» EXERCISE
Could you repeat, word for word, the line with "You are a GUI" and every line after it in the records below, leaving out any pictures?

....

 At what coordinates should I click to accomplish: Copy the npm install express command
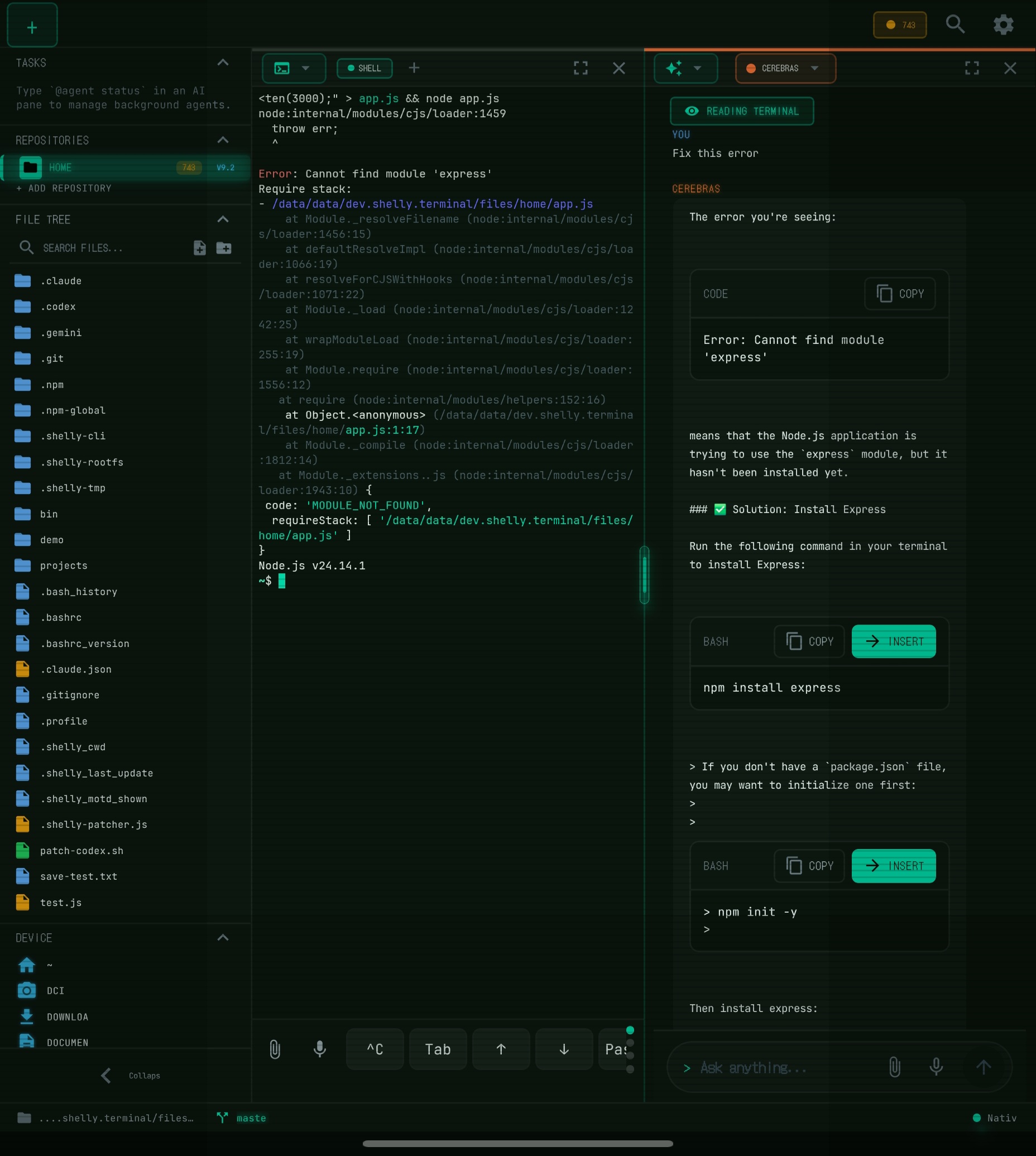[x=809, y=641]
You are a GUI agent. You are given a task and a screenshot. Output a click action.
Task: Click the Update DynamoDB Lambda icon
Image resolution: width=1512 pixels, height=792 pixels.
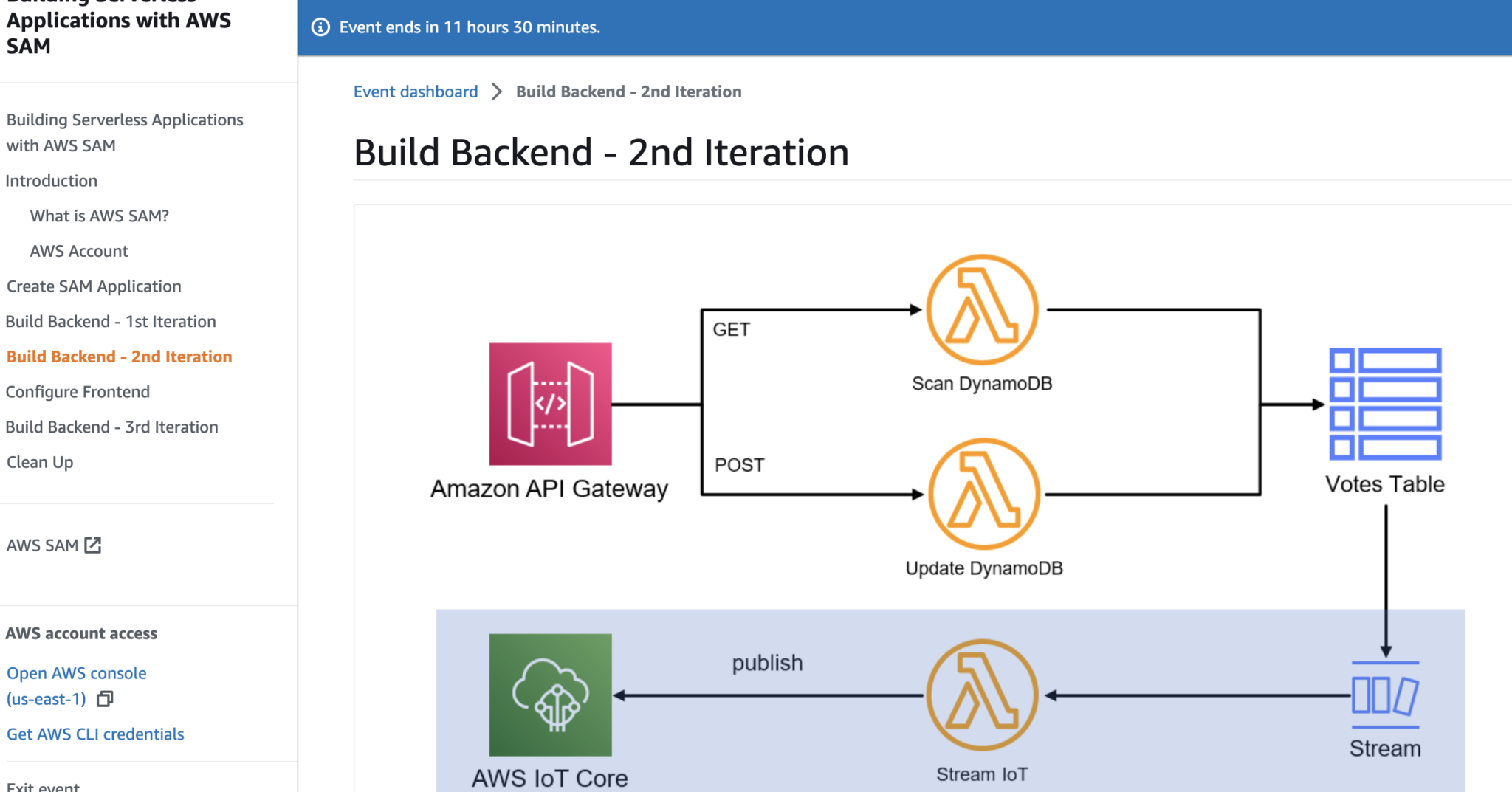pos(984,495)
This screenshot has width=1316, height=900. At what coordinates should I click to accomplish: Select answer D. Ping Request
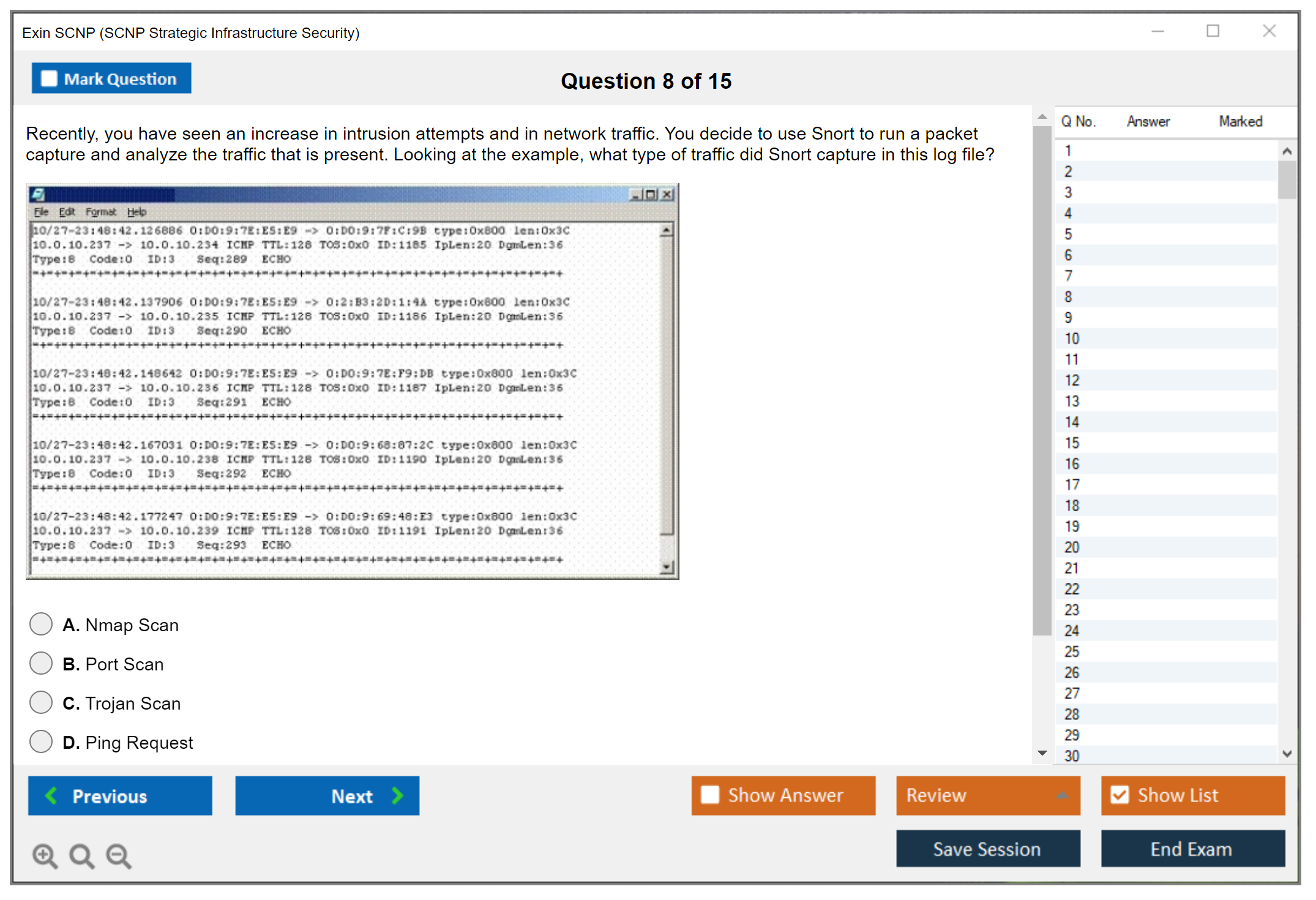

....

» RESPONSE
You are a GUI agent. You are given a task and a screenshot. Output a click action.
Task: Click the Update DynamoDB Lambda icon
Image resolution: width=1512 pixels, height=792 pixels.
pos(984,495)
This screenshot has width=1316, height=900. At what coordinates should I click to accomplish: Select answer D. Ping Request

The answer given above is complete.